Задание 1 ->
Ответьте по отрывку о дедушке:
(а) Как в конце 1950-х — начале 1960-х годов молоко привозили к дому?
(б) Что дедушка клал в кипящее молоко?
(в) Кому дедушка доверял брить себе голову?
Задание 2 -> Повторите слово в слово фрагмент отрывка о дедушке: всё, начиная со слов «Наша повседневная жизнь» и вниз до слов «ли для сохранности.».

Отрывок текста ->
-=-=-=-=-
Ознакомительная версия.
Наша повседневная жизнь была небогата событиями. В каждодневных заботах у дедушки была отдельная часть работы. Помню, он очень любил кипятить молоко. В то время, а это был конец 1950-х — начало 1960-х годов, молоко привозили к дому в бочках. Ответственная миссия по покупке и доставке молока была возложена на дедушку. Ведь нас было много, и именно ему было поручено готовить молоко для всей семьи. Кипятили молоко на общей кухне, и дедушка всегда клал в кипящее молоко кусочек сахара, то ли для вкуса, то ли для сохранности.
Дедушка всегда носил одну и ту же «прическу» — просто-напросто брился наголо. Эту ответственную процедуру он доверял только маме, и ему нравилось, когда мама его брила. У нее это ловко получалось. После бритья он выглядел очень довольным, счастливо улыбался и глядел на маму глазами, полными благодарности. Маму дедушка особенно любил и высоко ценил ее внимание и заботу. Мама тоже обращалась к дедушке не по имени и отчеству, а из уважения к нему — просто «папа».
-=-=-=-=-
Строки данных ->
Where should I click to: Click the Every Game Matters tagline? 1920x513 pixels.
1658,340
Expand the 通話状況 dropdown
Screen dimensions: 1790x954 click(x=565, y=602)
-=-=-=-=-
Итоговый ответ 1 ->
(а) Молоко привозили к дому в бочках.
(б) Он клал кусочек сахара.
(в) Он доверял это только маме.

Итоговый ответ 2 ->
Наша повседневная жизнь была небогата событиями. В каждодневных заботах у дедушки была отдельная часть работы. Помню, он очень любил кипятить молоко. В то время, а это был конец 1950-х — начало 1960-х годов, молоко привозили к дому в бочках. Ответственная миссия по покупке и доставке молока была возложена на дедушку. Ведь нас было много, и именно ему было поручено готовить молоко для всей семьи. Кипятили молоко на общей кухне, и дедушка всегда клал в кипящее молоко кусочек сахара, то ли для вкуса, то ли для сохранности.